# Task requirements:
I'd like the data beneath this line reproduced exactly, without any of its images.

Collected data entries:
▼

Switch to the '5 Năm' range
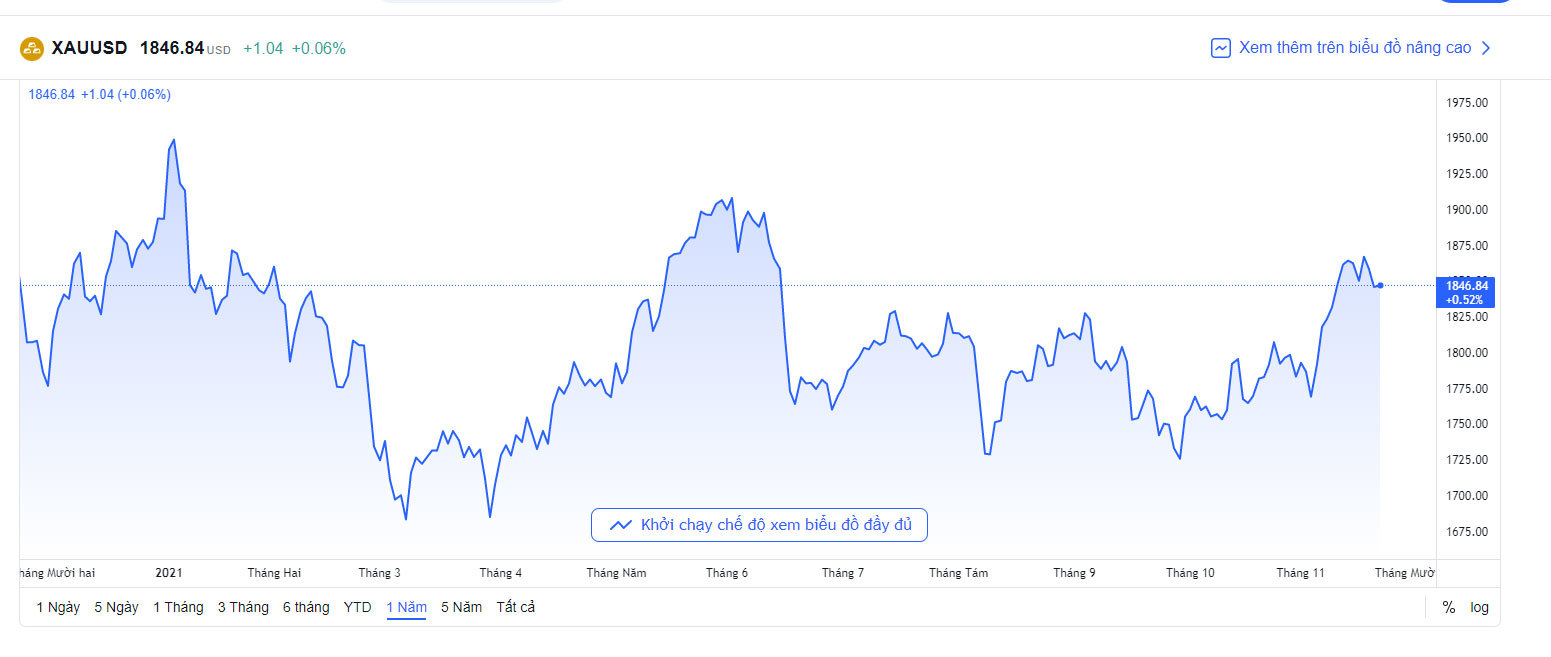1551x657 pixels. point(461,607)
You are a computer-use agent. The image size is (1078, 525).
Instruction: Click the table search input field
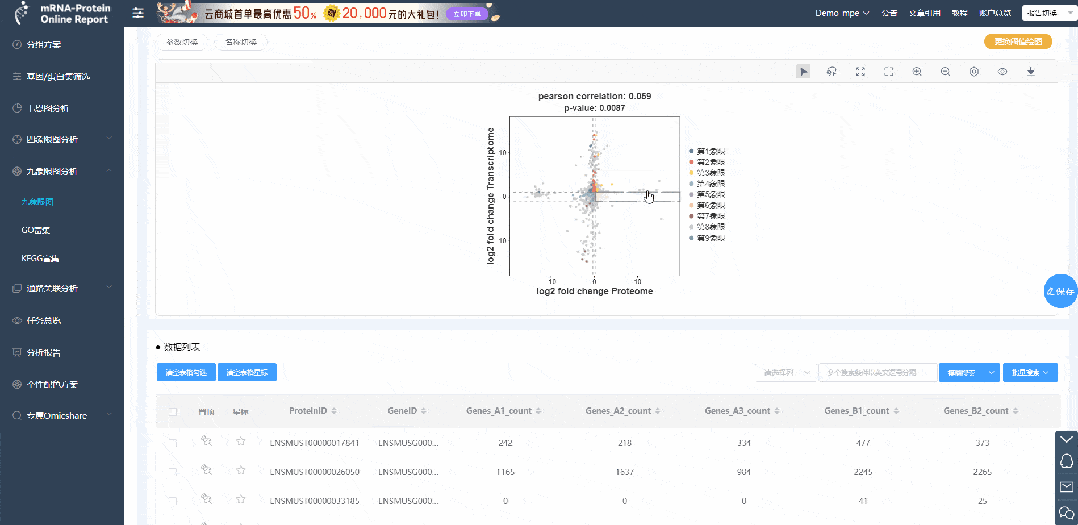click(877, 372)
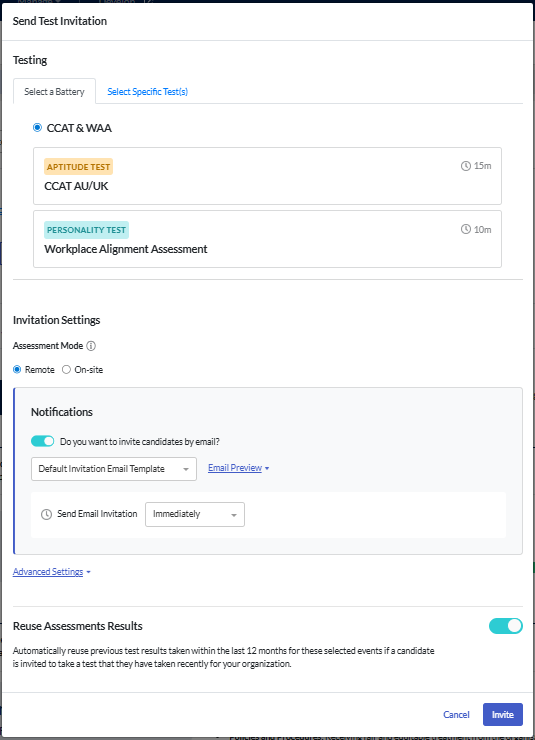535x740 pixels.
Task: Select the CCAT & WAA battery radio button
Action: coord(37,127)
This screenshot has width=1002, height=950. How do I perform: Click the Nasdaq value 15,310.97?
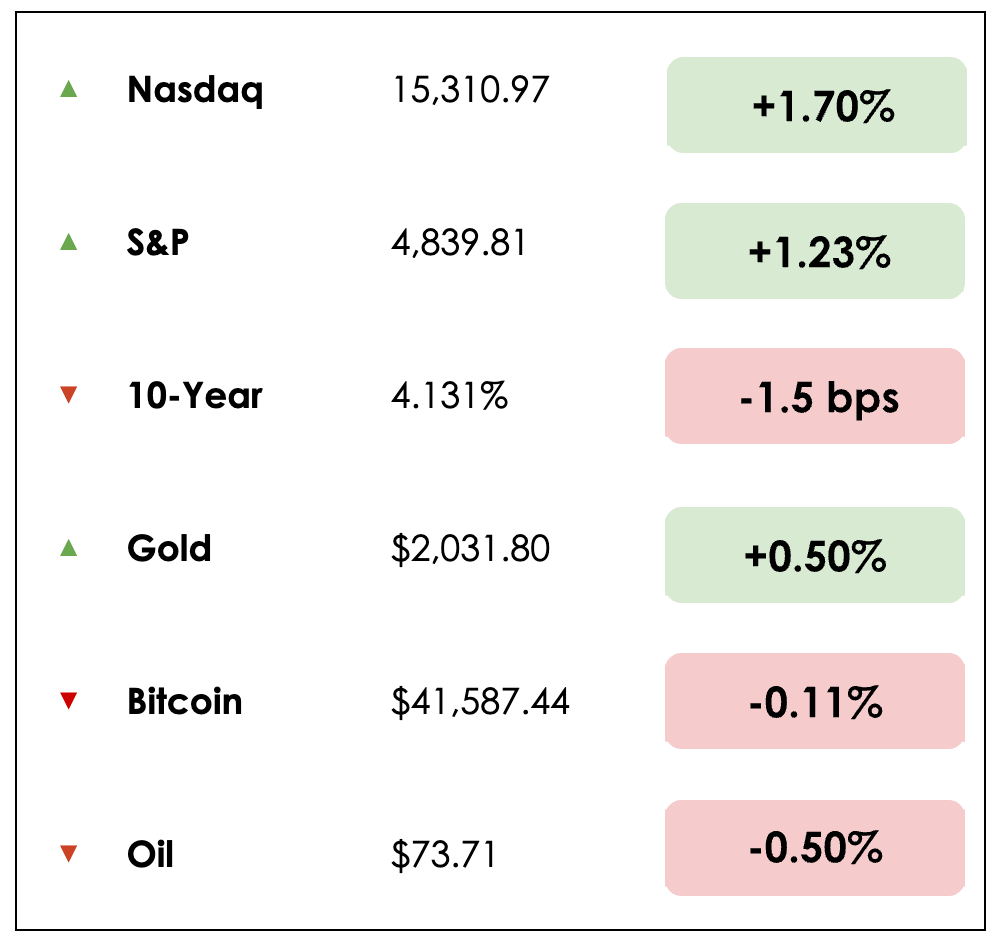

▲

# Task solution:
Switch to the '5 Năm' range
1551x657 pixels. point(461,607)
You are a computer-use agent. The image size is (1078, 525).
Instruction: Click the table search input field
click(877, 372)
535x740 pixels.
Task: Select the CCAT & WAA battery radio button
Action: coord(37,127)
This screenshot has width=1002, height=950. How do I perform: Click the Nasdaq value 15,310.97?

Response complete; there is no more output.